Is she happy in herself? Has she asked for help or demonstrated she needs help? I would be careful about trying to make her more ‘normal ‘ it could lead to her feeling wrong on some way. I connect with my ds through his special interests, he talks about them we play games and he shows me videos. I do what I can to support his interest.

Yeah I need to keep an eye on this. Maybe I’ve slipped on that one. I do try being AuDHD myself to explain the lessons I’ve learnt from interacting with neurotypicals so she doesn’t have to go over the humps I did but maybe toning it wrong.

OP posts:
crinklechips · 30/01/2026 12:37

I think there's an element of just letting her "be". She sounds great. Not talking about emotions or giving a run down of the day is all pretty normal even for NT children.

Things I'm trying to learn with my AuDHD DC (work in progress!).

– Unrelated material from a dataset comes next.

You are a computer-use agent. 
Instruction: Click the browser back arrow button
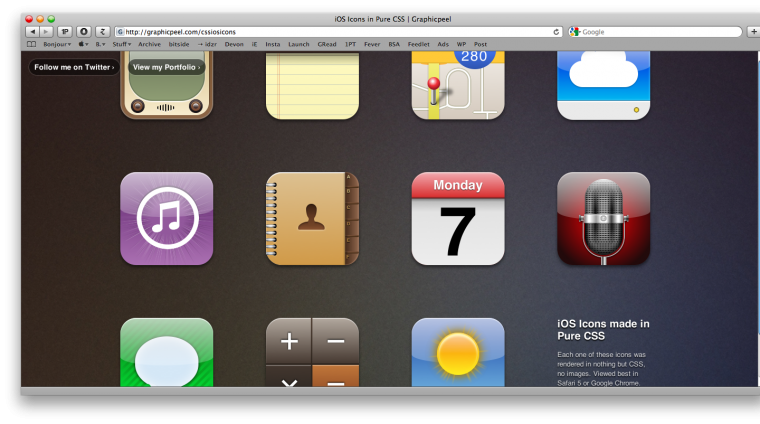click(31, 32)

-not pouncing on every bit of info they share. The temptation is when they mention a new child at school is to ask a million questions "who is this, are you friends, what are they like?" and I have to hold myself back a bit.

-offering to defer a conversation "do you want to talk about this now or have some quiet time and talk about it later?"

-naming my own emotions ("sorry for snapping I'm feeling a bit grumpy today")

-problem solving - even if they're not very good at naming emotions, they are quite good at identifying situations don't work for them and we come up with solutions, so we're talking more about practical stuff than abstract feelings (even though feelings are the root).

savemetoo · 30/01/2026 12:40

Not wanting to chat about their day has got to be standard for a child with ASD IMO. They did it, got through it, now they want to decompress and not rehash the day for mum. I'm not sure it's uncommon for a child who is NT either though tbh. It's just what happens as kids get older.

It sounds like she's doing really well. When it comes to friendships Yr 6 IME is when things start to get a bit trickier, girls can get very cliquey and only want to associate with others who are into the 'right' things. The gap in emotional maturity can start to widen and while the others are talking about or getting boy friends and girl friends those with ASD may not be vaguely interested in any of that.

The only thing I'd want to know about really is how she copes with break and lunchtimes and if she is ok at those times - that unstructured free time is often the most difficult. If she happily spends it on her own or has someone to chat to then that's fine but if she's walking around alone and miserable then I'd be concerned. DS came home for a period during primary when he was finding lunchtimes difficult and that really helped him.

It doesn't sound like she needs therapy right now though, it sounds like she's navigating things pretty well. Instead of putting her into Art therapy I'd see if there were any art clubs where she could meet other kids and already have something in common.

Secondary school can be hard when you have ASD though, DS found it difficult to make friends when he was constantly changing class and in the end spent lunch and break in the library and got through it that way. i think it's definitely worth watching that transition carefully. DS has found making friends much easier now he is an adult and working with other adults, so even if Secondary school is a difficult time I know several with ASD that have come out the other side and been much happier when they've moved on to colllege/uni/work.

HappyShaker · 30/01/2026 13:00

Thanks both x

For a long time DD spent break times and lunchtimes alone but she found her tribe two years ago. Now she has friendships she dips in and out off and likes to walk as well.

Perhaps I’ve been over worrying and projecting. She responds well to practical requests and I need to focus on that more.